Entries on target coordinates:
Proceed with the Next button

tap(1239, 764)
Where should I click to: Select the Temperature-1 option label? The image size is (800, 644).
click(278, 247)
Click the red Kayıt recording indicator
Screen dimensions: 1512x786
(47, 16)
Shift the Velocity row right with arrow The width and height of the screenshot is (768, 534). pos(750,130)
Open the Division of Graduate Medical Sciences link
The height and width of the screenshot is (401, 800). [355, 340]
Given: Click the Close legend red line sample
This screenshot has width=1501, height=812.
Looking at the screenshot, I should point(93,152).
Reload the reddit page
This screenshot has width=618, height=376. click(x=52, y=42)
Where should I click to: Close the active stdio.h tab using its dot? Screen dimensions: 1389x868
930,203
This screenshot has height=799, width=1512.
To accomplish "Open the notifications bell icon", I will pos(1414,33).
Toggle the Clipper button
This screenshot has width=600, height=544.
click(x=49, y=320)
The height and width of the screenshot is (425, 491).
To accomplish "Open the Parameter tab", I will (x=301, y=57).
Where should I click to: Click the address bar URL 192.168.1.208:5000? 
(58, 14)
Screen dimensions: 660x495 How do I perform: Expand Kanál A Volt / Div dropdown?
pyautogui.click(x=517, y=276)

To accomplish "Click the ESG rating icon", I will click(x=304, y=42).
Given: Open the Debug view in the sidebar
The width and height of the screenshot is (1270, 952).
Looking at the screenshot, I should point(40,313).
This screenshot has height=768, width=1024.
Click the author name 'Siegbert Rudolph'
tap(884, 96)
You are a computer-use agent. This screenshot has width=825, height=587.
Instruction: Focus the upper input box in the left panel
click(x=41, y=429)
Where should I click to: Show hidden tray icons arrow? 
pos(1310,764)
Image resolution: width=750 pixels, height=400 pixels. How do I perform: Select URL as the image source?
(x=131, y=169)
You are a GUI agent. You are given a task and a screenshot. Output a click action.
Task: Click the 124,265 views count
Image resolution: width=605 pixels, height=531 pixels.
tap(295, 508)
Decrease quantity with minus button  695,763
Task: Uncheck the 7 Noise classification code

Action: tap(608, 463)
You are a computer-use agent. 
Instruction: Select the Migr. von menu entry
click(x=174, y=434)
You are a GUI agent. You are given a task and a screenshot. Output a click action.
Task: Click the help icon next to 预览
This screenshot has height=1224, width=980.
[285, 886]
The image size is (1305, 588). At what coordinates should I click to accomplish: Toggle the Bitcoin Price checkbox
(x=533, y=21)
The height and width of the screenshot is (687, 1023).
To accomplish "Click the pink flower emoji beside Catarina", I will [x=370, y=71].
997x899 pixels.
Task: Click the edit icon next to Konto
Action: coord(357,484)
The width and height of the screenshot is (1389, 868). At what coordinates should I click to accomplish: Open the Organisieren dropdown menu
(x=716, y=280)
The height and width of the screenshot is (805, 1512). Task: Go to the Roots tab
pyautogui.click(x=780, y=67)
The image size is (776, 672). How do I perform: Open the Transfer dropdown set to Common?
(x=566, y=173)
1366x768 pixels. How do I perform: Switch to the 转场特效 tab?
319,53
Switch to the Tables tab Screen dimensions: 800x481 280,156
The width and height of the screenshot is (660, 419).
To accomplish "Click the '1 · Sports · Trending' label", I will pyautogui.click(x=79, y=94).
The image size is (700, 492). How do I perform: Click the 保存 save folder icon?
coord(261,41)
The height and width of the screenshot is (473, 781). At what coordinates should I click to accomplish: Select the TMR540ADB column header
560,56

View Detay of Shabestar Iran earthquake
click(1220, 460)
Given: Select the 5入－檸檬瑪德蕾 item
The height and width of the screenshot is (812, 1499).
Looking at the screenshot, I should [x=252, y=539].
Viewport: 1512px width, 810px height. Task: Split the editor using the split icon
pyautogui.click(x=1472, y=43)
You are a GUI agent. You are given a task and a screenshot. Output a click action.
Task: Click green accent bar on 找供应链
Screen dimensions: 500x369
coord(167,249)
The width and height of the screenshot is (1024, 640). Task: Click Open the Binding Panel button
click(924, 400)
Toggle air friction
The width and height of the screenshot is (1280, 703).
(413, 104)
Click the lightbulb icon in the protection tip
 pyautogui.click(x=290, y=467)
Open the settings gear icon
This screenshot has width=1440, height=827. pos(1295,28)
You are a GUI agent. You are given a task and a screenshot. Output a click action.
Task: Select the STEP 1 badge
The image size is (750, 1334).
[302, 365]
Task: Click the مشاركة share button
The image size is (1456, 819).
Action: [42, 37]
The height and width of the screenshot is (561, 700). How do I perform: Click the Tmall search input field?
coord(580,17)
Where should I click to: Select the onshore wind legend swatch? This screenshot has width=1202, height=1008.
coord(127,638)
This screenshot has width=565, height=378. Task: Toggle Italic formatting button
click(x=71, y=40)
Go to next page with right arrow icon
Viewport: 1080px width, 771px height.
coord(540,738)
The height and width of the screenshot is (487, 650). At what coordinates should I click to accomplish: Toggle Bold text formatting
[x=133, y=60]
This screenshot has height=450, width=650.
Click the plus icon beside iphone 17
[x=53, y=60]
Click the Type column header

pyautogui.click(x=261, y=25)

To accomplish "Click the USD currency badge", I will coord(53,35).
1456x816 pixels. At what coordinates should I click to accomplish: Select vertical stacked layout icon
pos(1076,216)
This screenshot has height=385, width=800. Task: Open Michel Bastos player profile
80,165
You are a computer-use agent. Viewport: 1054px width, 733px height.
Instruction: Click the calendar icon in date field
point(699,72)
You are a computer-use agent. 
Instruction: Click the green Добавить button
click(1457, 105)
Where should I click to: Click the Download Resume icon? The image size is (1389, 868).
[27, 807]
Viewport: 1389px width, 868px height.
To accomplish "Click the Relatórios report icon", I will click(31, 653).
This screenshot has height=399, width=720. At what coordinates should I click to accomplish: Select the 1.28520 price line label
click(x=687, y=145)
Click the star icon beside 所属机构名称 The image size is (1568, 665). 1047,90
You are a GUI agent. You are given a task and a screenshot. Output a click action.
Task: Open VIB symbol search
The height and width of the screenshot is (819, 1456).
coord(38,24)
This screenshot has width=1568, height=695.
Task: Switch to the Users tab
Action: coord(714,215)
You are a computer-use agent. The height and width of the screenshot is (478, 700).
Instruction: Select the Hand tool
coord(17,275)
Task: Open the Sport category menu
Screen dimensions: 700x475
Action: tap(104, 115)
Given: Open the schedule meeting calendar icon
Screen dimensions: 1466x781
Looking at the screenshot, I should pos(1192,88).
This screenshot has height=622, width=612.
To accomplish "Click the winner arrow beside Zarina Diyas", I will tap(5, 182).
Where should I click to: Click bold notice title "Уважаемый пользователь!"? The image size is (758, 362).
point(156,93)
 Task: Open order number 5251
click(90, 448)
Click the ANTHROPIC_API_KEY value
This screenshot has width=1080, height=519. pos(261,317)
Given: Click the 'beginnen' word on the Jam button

* _Task brief_
Put every line of the data above into a JSON list of strings, one string per line, skipping blank lines.

* _Task answer_
[
  "Proceed with the Next button",
  "tap(1239, 764)",
  "Where should I click to: Select the Temperature-1 option label? The image size is (800, 644).",
  "click(278, 247)",
  "Click the red Kayıt recording indicator",
  "Screen dimensions: 1512x786",
  "(47, 16)",
  "Shift the Velocity row right with arrow The width and height of the screenshot is (768, 534). pos(750,130)",
  "Open the Division of Graduate Medical Sciences link",
  "The height and width of the screenshot is (401, 800). [355, 340]",
  "Given: Click the Close legend red line sample",
  "This screenshot has width=1501, height=812.",
  "Looking at the screenshot, I should point(93,152).",
  "Reload the reddit page",
  "This screenshot has width=618, height=376. click(x=52, y=42)",
  "Where should I click to: Close the active stdio.h tab using its dot? Screen dimensions: 1389x868",
  "930,203",
  "This screenshot has height=799, width=1512.",
  "To accomplish \"Open the notifications bell icon\", I will pos(1414,33).",
  "Toggle the Clipper button",
  "This screenshot has width=600, height=544.",
  "click(x=49, y=320)",
  "The height and width of the screenshot is (425, 491).",
  "To accomplish \"Open the Parameter tab\", I will (x=301, y=57).",
  "Where should I click to: Click the address bar URL 192.168.1.208:5000? ",
  "(58, 14)",
  "Screen dimensions: 660x495 How do I perform: Expand Kanál A Volt / Div dropdown?",
  "pyautogui.click(x=517, y=276)",
  "To accomplish \"Click the ESG rating icon\", I will click(x=304, y=42).",
  "Given: Open the Debug view in the sidebar",
  "The width and height of the screenshot is (1270, 952).",
  "Looking at the screenshot, I should point(40,313).",
  "This screenshot has height=768, width=1024.",
  "Click the author name 'Siegbert Rudolph'",
  "tap(884, 96)",
  "You are a computer-use agent. This screenshot has width=825, height=587.",
  "Instruction: Focus the upper input box in the left panel",
  "click(x=41, y=429)",
  "Where should I click to: Show hidden tray icons arrow? ",
  "pos(1310,764)",
  "Image resolution: width=750 pixels, height=400 pixels. How do I perform: Select URL as the image source?",
  "(x=131, y=169)",
  "You are a GUI agent. You are given a task and a screenshot. Output a click action.",
  "Task: Click the 124,265 views count",
  "Image resolution: width=605 pixels, height=531 pixels.",
  "tap(295, 508)",
  "Decrease quantity with minus button  695,763",
  "Task: Uncheck the 7 Noise classification code",
  "Action: tap(608, 463)",
  "You are a computer-use agent. ",
  "Instruction: Select the Migr. von menu entry",
  "click(x=174, y=434)",
  "You are a GUI agent. You are given a task and a screenshot. Output a click action.",
  "Task: Click the help icon next to 预览",
  "This screenshot has height=1224, width=980.",
  "[285, 886]",
  "The image size is (1305, 588). At what coordinates should I click to accomplish: Toggle the Bitcoin Price checkbox",
  "(x=533, y=21)",
  "The height and width of the screenshot is (687, 1023).",
  "To accomplish \"Click the pink flower emoji beside Catarina\", I will [x=370, y=71].",
  "997x899 pixels.",
  "Task: Click the edit icon next to Konto",
  "Action: coord(357,484)",
  "The width and height of the screenshot is (1389, 868). At what coordinates should I click to accomplish: Open the Organisieren dropdown menu",
  "(x=716, y=280)",
  "The height and width of the screenshot is (805, 1512). Task: Go to the Roots tab",
  "pyautogui.click(x=780, y=67)",
  "The image size is (776, 672). How do I perform: Open the Transfer dropdown set to Common?",
  "(x=566, y=173)",
  "1366x768 pixels. How do I perform: Switch to the 转场特效 tab?",
  "319,53",
  "Switch to the Tables tab Screen dimensions: 800x481 280,156",
  "The width and height of the screenshot is (660, 419).",
  "To accomplish \"Click the '1 · Sports · Trending' label\", I will pyautogui.click(x=79, y=94).",
  "The image size is (700, 492). How do I perform: Click the 保存 save folder icon?",
  "coord(261,41)",
  "The height and width of the screenshot is (473, 781). At what coordinates should I click to accomplish: Select the TMR540ADB column header",
  "560,56",
  "View Detay of Shabestar Iran earthquake",
  "click(1220, 460)",
  "Given: Select the 5入－檸檬瑪德蕾 item",
  "The height and width of the screenshot is (812, 1499).",
  "Looking at the screenshot, I should [x=252, y=539].",
  "Viewport: 1512px width, 810px height. Task: Split the editor using the split icon",
  "pyautogui.click(x=1472, y=43)",
  "You are a GUI agent. You are given a task and a screenshot. Output a click action.",
  "Task: Click green accent bar on 找供应链",
  "Screen dimensions: 500x369",
  "coord(167,249)",
  "The width and height of the screenshot is (1024, 640). Task: Click Open the Binding Panel button",
  "click(924, 400)",
  "Toggle air friction",
  "The width and height of the screenshot is (1280, 703).",
  "(413, 104)",
  "Click the lightbulb icon in the protection tip",
  " pyautogui.click(x=290, y=467)",
  "Open the settings gear icon",
  "This screenshot has width=1440, height=827. pos(1295,28)",
  "You are a GUI agent. You are given a task and a screenshot. Output a click action.",
  "Task: Select the STEP 1 badge",
  "The image size is (750, 1334).",
  "[302, 365]",
  "Task: Click the مشاركة share button",
  "The image size is (1456, 819).",
  "Action: [42, 37]",
  "The height and width of the screenshot is (561, 700). How do I perform: Click the Tmall search input field?",
  "coord(580,17)",
  "Where should I click to: Select the onshore wind legend swatch? This screenshot has width=1202, height=1008.",
  "coord(127,638)",
  "This screenshot has width=565, height=378. Task: Toggle Italic formatting button",
  "click(x=71, y=40)",
  "Go to next page with right arrow icon",
  "Viewport: 1080px width, 771px height.",
  "coord(540,738)",
  "The height and width of the screenshot is (487, 650). At what coordinates should I click to accomplish: Toggle Bold text formatting",
  "[x=133, y=60]",
  "This screenshot has height=450, width=650.",
  "Click the plus icon beside iphone 17",
  "[x=53, y=60]",
  "Click the Type column header",
  "pyautogui.click(x=261, y=25)",
  "To accomplish \"Click the USD currency badge\", I will coord(53,35).",
  "1456x816 pixels. At what coordinates should I click to accomplish: Select vertical stacked layout icon",
  "pos(1076,216)",
  "This screenshot has height=385, width=800. Task: Open Michel Bastos player profile",
  "80,165",
  "You are a computer-use agent. Viewport: 1054px width, 733px height.",
  "Instruction: Click the calendar icon in date field",
  "point(699,72)",
  "You are a computer-use agent. ",
  "Instruction: Click the green Добавить button",
  "click(1457, 105)",
  "Where should I click to: Click the Download Resume icon? The image size is (1389, 868).",
  "[27, 807]",
  "Viewport: 1389px width, 868px height.",
  "To accomplish \"Click the Relatórios report icon\", I will click(31, 653).",
  "This screenshot has height=399, width=720. At what coordinates should I click to accomplish: Select the 1.28520 price line label",
  "click(x=687, y=145)",
  "Click the star icon beside 所属机构名称 The image size is (1568, 665). 1047,90",
  "You are a GUI agent. You are given a task and a screenshot. Output a click action.",
  "Task: Open VIB symbol search",
  "The height and width of the screenshot is (819, 1456).",
  "coord(38,24)",
  "This screenshot has width=1568, height=695.",
  "Task: Switch to the Users tab",
  "Action: coord(714,215)",
  "You are a computer-use agent. The height and width of the screenshot is (478, 700).",
  "Instruction: Select the Hand tool",
  "coord(17,275)",
  "Task: Open the Sport category menu",
  "Screen dimensions: 700x475",
  "Action: tap(104, 115)",
  "Given: Open the schedule meeting calendar icon",
  "Screen dimensions: 1466x781",
  "Looking at the screenshot, I should pos(1192,88).",
  "This screenshot has height=622, width=612.",
  "To accomplish \"Click the winner arrow beside Zarina Diyas\", I will tap(5, 182).",
  "Where should I click to: Click bold notice title \"Уважаемый пользователь!\"? The image size is (758, 362).",
  "point(156,93)",
  " Task: Open order number 5251",
  "click(90, 448)",
  "Click the ANTHROPIC_API_KEY value",
  "This screenshot has width=1080, height=519. pos(261,317)",
  "Given: Click the 'beginnen' word on the Jam button"
]